The school resumed operations in the 1960s. In 1967 the school served up to grade 2, which meant students in subsequent grades had to go to boarding schools outside of Supai. Martin Goodfriend, who advocated for the Supai people, had suggested that the Havasupai School be extended for more years.

In 1978 it had grades K-6.

In 1988 the school had instruction in both English and the Havasupai language in a bilingual manner, and had instruction in the culture of the Havasupai people.

In 2002 the BIA resumed control of the school, and as of 2017 it has remained in control of the school.

In 2017 Alden Woods of the Arizona Republic wrote that it "stands out as the worst school" in the BIE. Woods cited "a rotation of principals and a regular teacher shortage", the latter which resulted in sporadic weeklong closures, or as the janitor being a substitute teacher, according to a lawsuit filed against the BIE that year. According to the lawsuit, teachers often did not finish the academic year. Woods also cited a lack of a school library, no after-school activities, and the lowest scores in mathematics and English among BIE schools despite only teaching those subjects. The school was intended to also teach the Havasupai language and the culture of the Havasupai tribe, but it did not, according to the lawsuit.

The lawsuit was filed in January 2017. Steven P. Logan, a U.S. district judge, allowed the lawsuit to proceed in March. In the course of the lawsuit, the BIE director, Tony Dearman, had a meeting in Supai with the community. A settlement was agreed upon in October 2020.

In 2018 a group of ex-employees, "Friends of Havasupai Elementary," advocated for making Havasupai Elementary tribally-controlled, or a charter school with tribal backing.

==Student body==
In 2011 it had 94 students K-8.

As of 2017 the school had 70 students, with around 35 classified as having special needs. Despite the high number of special needs students, the school offered no special needs services.

As of 2017 about 20% of the students eventually get high school diplomas.

==Facility==
The building has one story.

In 2011, to alleviate overpopulation, the BIE arranged to have a modular classroom airlifted into sections to Havasupai Elementary, where it would be assembled.

==Governance==
While the Havasupai tribe maintains a board for education matters, Woods stated in 2017 that the board lacks "real influence".

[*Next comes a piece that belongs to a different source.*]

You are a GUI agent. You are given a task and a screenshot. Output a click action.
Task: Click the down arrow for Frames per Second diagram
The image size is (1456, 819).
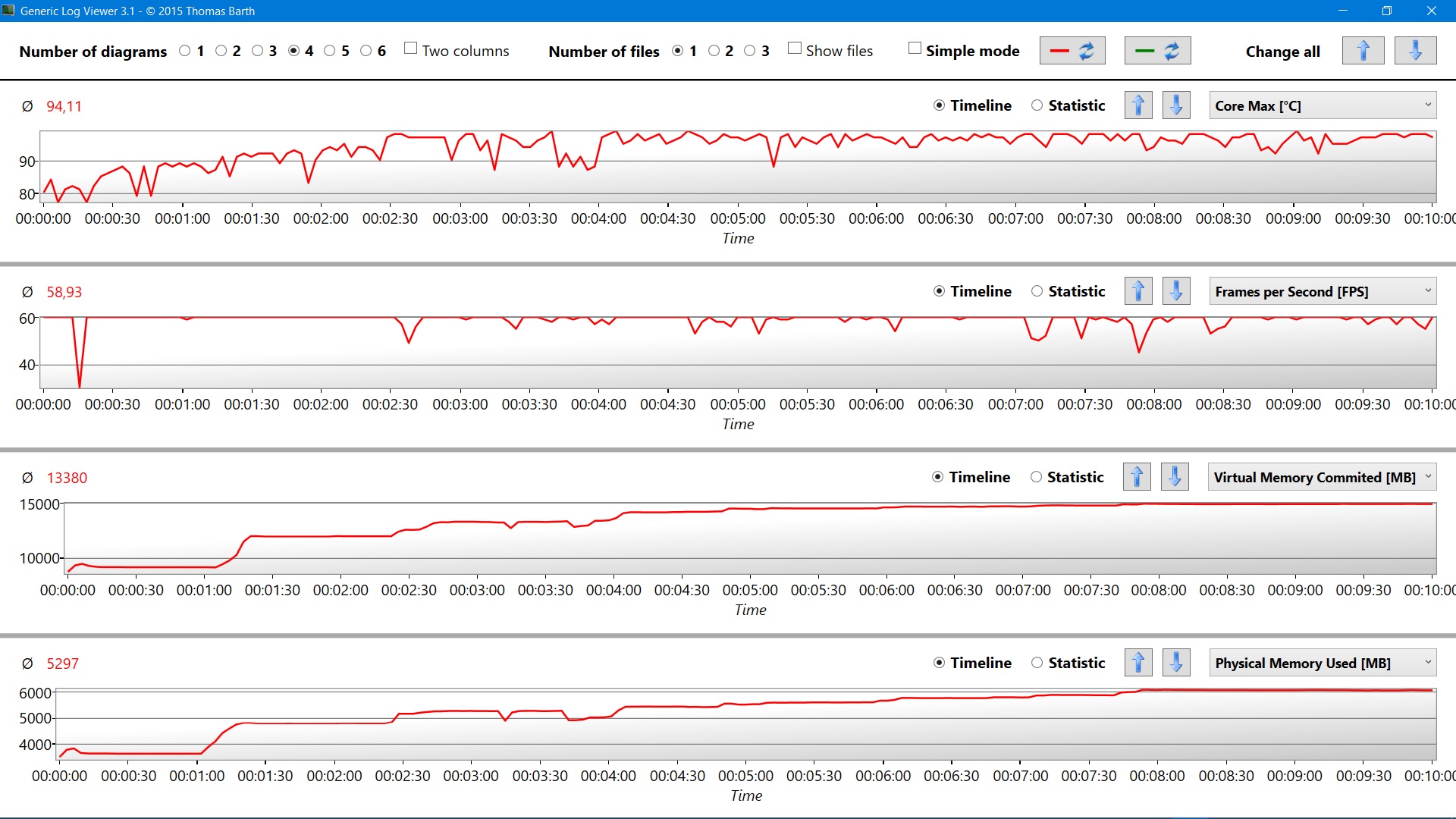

In the 1950s the school did not use corporal punishment because the tribe was against the practice.

As of 2017, the school had an early noon dismissal on Fridays in order to make it easier for teachers to return to non-Supai residences.

In 2017, a landmark lawsuit was filed against the federal government over its management of the school.

==Academic performance==

The students were in the third percentile for mathematics and the first percentile for reading during the 2012–2013 school year.

==Student discipline==

In 2017, Alia Wong of The Atlantic wrote "Students are repeatedly suspended or referred to law enforcement".

At Havasupai Elementary School, circa 2017, there had been allegations of teachers resorting to punitive measures for minor misbehavior due to a lack of resources and limited understanding of the local culture. The school had, by that year, faced criticism for its handling of student discipline, with some parents and community members expressing concern over the outsized consequences for minor infractions.

A lawsuit filed in 2017 highlighted issues with the school’s disciplinary practices, including allegations of the janitor serving as a substitute teacher. The lawsuit also claimed that teachers often did not finish the academic year, which could potentially disrupt the school’s disciplinary structure.

Despite these challenges, the school remains the only option for elementary education on the Havasupai Indian Reservation, and students who feel unprepared often end up leaving high school early.

==School culture==
In 2017 there were no student or extracurricular clubs at Havasupai Elementary.

As of 2017 there was no school library at Havasupai Elementary School. The school was intended to also teach the Havasupai language and the culture of the Havasupai tribe, but it did not, according to a lawsuit.

==Feeder patterns==
As of 1988 students move on to boarding schools, with Sherman Indian High School in Riverside, California being the most common choice. Supai itself lacks a high school.